▸ **EXCERPTED PASSAGE**
Following the recent rants of HBO’s “Last Week Tonight” host John Oliver on his comedy news show, I lamented that my dream of a perfect-equality, utopian internet could be corrupted by FCC rules which will allow ISPs (Internet Service Providers) to charge additional fees for preferential access to deliver online videos and other content at faster speeds. It occurred to me that this new paradigm would set up an inequitable online superhighway with a fast lane for travel industry partners with big bucks and a slow lane for everyone else.
With the exception of large corporate interests, most of us expect the internet to remain a level playing field, allowing content and service offers to reach a global audience irrespective of the content provider’s size or budget. When it comes to the $7 trillion global travel industry, the discussion about net neutrality is reaching a fevered pitch. Will, for instance, small, boutique properties be able to compete with multi-national online travel agencies (OTAs) and big hospitality chains in a world of pay-for-priority? Does the consumer win or lose in the end? Whose interest will win: big business, small business or the consumer? The answers require some further inspection.

▸ **RECORDS**
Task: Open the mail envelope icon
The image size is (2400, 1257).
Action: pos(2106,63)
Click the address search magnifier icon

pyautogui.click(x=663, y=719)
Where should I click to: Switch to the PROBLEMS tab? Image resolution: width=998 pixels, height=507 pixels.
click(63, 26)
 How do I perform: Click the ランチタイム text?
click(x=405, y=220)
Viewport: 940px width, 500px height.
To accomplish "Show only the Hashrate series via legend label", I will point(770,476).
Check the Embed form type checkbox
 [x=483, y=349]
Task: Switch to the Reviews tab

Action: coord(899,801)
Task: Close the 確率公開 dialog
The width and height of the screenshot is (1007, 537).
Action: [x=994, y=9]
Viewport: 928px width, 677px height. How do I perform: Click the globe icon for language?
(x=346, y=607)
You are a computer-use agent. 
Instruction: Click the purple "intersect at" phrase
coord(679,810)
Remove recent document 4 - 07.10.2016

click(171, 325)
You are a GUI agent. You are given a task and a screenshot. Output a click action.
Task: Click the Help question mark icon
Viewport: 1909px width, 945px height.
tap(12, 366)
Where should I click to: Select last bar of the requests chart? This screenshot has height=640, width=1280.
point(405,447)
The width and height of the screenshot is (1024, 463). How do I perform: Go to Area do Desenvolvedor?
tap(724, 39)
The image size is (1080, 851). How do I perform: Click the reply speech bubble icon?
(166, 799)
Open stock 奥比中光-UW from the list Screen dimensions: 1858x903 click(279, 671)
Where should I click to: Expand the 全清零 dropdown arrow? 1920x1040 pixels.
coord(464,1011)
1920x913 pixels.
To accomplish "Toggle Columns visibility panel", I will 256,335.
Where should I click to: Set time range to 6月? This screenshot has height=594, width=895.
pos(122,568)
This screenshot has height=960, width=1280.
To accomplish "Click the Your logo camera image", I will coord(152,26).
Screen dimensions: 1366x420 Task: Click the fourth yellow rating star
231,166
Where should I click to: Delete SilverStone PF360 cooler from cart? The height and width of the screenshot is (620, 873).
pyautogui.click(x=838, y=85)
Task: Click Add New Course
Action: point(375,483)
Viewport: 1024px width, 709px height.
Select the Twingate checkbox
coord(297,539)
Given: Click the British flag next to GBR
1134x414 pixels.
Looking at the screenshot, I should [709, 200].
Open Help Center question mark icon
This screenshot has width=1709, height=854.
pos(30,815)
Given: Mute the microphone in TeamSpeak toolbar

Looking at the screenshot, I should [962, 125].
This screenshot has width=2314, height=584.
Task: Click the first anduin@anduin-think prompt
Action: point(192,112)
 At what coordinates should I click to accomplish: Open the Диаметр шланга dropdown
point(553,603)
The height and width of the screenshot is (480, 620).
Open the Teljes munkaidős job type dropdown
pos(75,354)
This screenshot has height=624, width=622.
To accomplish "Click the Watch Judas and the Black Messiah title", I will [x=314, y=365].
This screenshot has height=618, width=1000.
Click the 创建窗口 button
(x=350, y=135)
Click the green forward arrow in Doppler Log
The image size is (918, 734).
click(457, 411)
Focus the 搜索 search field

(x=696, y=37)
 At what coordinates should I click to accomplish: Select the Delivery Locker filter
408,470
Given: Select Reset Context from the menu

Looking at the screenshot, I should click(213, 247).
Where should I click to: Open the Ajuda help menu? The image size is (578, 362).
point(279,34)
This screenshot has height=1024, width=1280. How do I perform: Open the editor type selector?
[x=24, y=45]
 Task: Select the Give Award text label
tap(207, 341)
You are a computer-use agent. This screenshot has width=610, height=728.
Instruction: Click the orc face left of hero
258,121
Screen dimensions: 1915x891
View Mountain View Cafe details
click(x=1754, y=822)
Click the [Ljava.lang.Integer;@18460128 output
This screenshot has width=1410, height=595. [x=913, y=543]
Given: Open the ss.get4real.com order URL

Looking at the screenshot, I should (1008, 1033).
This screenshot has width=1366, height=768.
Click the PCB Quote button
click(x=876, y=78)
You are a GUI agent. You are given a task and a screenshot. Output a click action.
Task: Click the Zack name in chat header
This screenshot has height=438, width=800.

▸ **REQUIREMENT 1**
Copy from the net neutrality passage the section starting at "With the exception" and ending at "some further inspection.", keeping every word unchanged.
▸ **REQUIREMENT 2**
List every abbreviation that appears in the net neutrality passage.

▸ **RESPONSE BOX 1**
With the exception of large corporate interests, most of us expect the internet to remain a level playing field, allowing content and service offers to reach a global audience irrespective of the content provider’s size or budget. When it comes to the $7 trillion global travel industry, the discussion about net neutrality is reaching a fevered pitch. Will, for instance, small, boutique properties be able to compete with multi-national online travel agencies (OTAs) and big hospitality chains in a world of pay-for-priority? Does the consumer win or lose in the end? Whose interest will win: big business, small business or the consumer? The answers require some further inspection.

▸ **RESPONSE BOX 2**
HBO
FCC
ISPs
OTAs